■ Aim of the exercise
Lines before the one containing "WILLKOMMEN BEI KAWOLA (102, 1954)" are not wanted. Transcribe that line and all after it exactly, to the end of the entries.

■ Task material

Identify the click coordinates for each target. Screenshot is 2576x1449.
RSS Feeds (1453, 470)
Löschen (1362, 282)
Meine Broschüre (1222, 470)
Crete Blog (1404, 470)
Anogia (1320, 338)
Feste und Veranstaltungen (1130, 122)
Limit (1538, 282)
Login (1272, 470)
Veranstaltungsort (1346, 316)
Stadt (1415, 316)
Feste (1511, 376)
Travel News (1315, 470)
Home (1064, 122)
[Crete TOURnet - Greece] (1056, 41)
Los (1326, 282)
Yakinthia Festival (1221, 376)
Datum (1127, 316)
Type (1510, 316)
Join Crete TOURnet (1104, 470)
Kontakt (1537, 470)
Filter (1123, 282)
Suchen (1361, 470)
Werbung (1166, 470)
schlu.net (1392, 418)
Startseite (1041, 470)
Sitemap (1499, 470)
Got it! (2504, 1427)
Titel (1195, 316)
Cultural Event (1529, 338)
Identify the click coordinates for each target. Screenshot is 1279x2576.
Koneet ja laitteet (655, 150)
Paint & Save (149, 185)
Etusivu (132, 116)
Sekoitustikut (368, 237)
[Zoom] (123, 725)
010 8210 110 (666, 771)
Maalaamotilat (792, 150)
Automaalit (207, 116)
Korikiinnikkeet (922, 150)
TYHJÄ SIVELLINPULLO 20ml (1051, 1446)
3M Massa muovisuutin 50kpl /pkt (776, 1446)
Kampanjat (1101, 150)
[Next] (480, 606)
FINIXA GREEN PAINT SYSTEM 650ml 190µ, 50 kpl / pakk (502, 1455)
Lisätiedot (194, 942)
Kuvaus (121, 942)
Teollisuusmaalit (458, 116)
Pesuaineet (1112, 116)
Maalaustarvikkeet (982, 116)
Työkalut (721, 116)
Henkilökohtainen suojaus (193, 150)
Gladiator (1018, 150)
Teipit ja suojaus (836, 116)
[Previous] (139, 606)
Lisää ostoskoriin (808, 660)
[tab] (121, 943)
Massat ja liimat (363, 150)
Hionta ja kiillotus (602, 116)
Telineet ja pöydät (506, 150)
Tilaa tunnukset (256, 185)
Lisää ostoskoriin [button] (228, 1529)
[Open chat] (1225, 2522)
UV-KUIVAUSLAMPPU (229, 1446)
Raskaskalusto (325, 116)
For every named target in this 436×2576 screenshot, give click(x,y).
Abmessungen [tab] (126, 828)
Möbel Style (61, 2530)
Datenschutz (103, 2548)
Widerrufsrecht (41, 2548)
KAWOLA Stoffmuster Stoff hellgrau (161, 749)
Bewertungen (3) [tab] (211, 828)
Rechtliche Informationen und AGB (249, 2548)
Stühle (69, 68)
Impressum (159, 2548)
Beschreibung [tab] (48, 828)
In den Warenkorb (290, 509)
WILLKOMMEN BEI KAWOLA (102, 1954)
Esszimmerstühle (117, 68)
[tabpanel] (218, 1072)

■ Completed exercise
WILLKOMMEN BEI KAWOLA (102, 1954)
Esszimmerstühle (117, 68)
[tabpanel] (218, 1072)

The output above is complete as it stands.